4. Proptest range avoids saturation regime. Bounding size in 1..1M keeps the i128 products below saturating_mul's clamp threshold. The property holds exactly in this range; broadening would force us to weaken the property. Choose proptest ranges to make the property exactly true, not approximately.

Answer key

cd ~/code/openhl-reference
git checkout cd94137
diff -u ~/code/my-openhl/crates/funding/src/compute.rs ./crates/funding/src/compute.rs
diff -u ~/code/my-openhl/crates/funding/src/lib.rs ./crates/funding/src/lib.rs

After Lesson 7:

• compute.rs matches Stage 8b exactly. All three pure functions, all helpers, all tests, all proptests.
• lib.rs re-exports apply_funding, compute_premium, compute_rate. The remaining gap is pub mod clock; and its re-exports — Lesson 8.

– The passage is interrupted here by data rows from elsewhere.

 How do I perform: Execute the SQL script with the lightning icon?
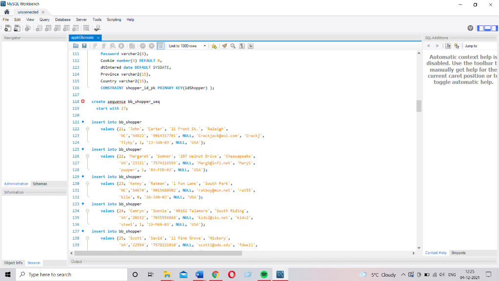pyautogui.click(x=95, y=45)
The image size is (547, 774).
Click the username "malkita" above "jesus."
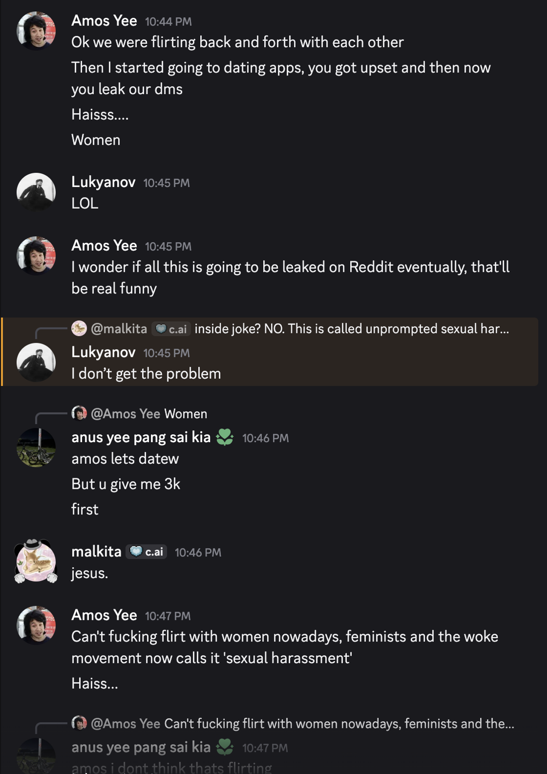pos(96,551)
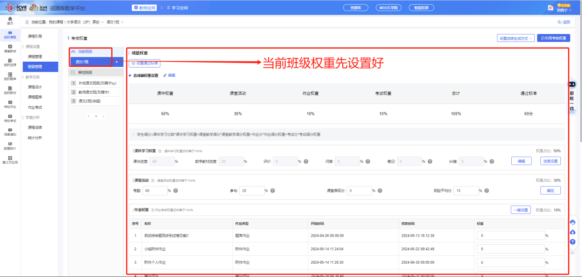
Task: Open 课堂教学 in the left icon bar
Action: 10,48
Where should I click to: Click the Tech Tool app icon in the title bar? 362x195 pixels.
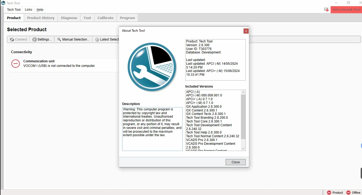[x=3, y=3]
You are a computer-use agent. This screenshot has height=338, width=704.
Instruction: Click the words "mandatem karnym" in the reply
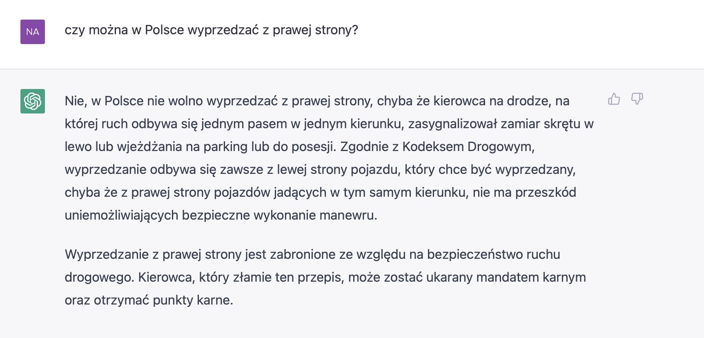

Module 2 is complete. Module 3 starts at Lesson 8.

Return:

git checkout main

Common questions

Q: Why does the output preserve input order rather than sorting by account? Determinism. Sorting would impose an ordering choice; preserving input order makes the function's behavior trivially predictable from the input. Callers that need sorted output can sort the result; callers that don't, don't pay the cost. The cheapest behavior wins by default.

Q: What's the order of magnitude for notional × rate at realistic inputs? With size = 1M, mark = 1M, rate = 1e7 (1% of RATE_SCALE = 1% per interval): notional = 1e12, delta_unscaled = 1e19. This is right around i64::MAX (~9.2e18), so we're in the saturation regime already with these "reasonable" inputs. i128 intermediates are not optional for realistic deployments.

Q: Why no tests for the saturation behavior of apply_funding? The saturation cases are tested via the helper (saturate_i128_to_i64's boundary behavior is explored in Lesson 5). Testing the same boundary again at this function call would be redundant. Test the helper once; trust it everywhere else. A composition test (size = u64::MAX, mark = u64::MAX, rate = i64::MAX) might be worth adding for completeness, but Stage 8b chose not to — the saturation guarantees come from the helper, and the helper is tested.

Q: Could apply_funding be a parallel_iter for huge position lists? Yes, with rayon. At v0 the position list is at most a few thousand accounts (HL's actual user count for any single market). Parallelization overhead exceeds the work. At 10K+ positions per tick, rayon would pay off. Defer until production traffic demands it.

Module 2 milestone — what you've built

After Lesson 7:

• 3 pure functions: compute_premium, compute_rate, apply_funding.
• 1 private helper: saturate_i128_to_i64.
• 15 tests: 9 hand-traced + 2 proptests (antisymmetry, zero-sum).
• ~150 lines of compute.rs (excluding tests).
• Module 2 is byte-identical to Stage 8b for everything outside the clock.

The crate now produces a fully-determined Vec<Settlement> from a (positions, mark, index, params) tuple. The math is done. Module 3 wraps this in tick-gating state — when to compute, when to skip, when to settle.

Next lesson (Lesson 8)

Lesson 8 creates crates/funding/src/clock.rs — a new module — with the FundingClock struct + the FundingTick output type. The first version of tick() is added: a function that combines compute_premium + compute_rate + apply_funding behind a "has enough time elapsed?" guard. The clock is the discrete event loop that calls the pure math on the right cadence. Tests in Lesson 8 are simple sanity tests; the invariants (at-most-one-per-interval, no-catch-up) get their own lessons in Lessons 9 and 10.

Summary (3 lines)

• apply_funding(positions, rate) mutates equity per position; rate > 0 = longs pay shorts.
• Conservation law: Σ payment_changes = 0. Proptest asserts this across random inputs.
• Edge cases: zero positions, rate = 0, extreme rates (saturating fires + still zero-sum). Bug here = money leak. Next: clock state machine.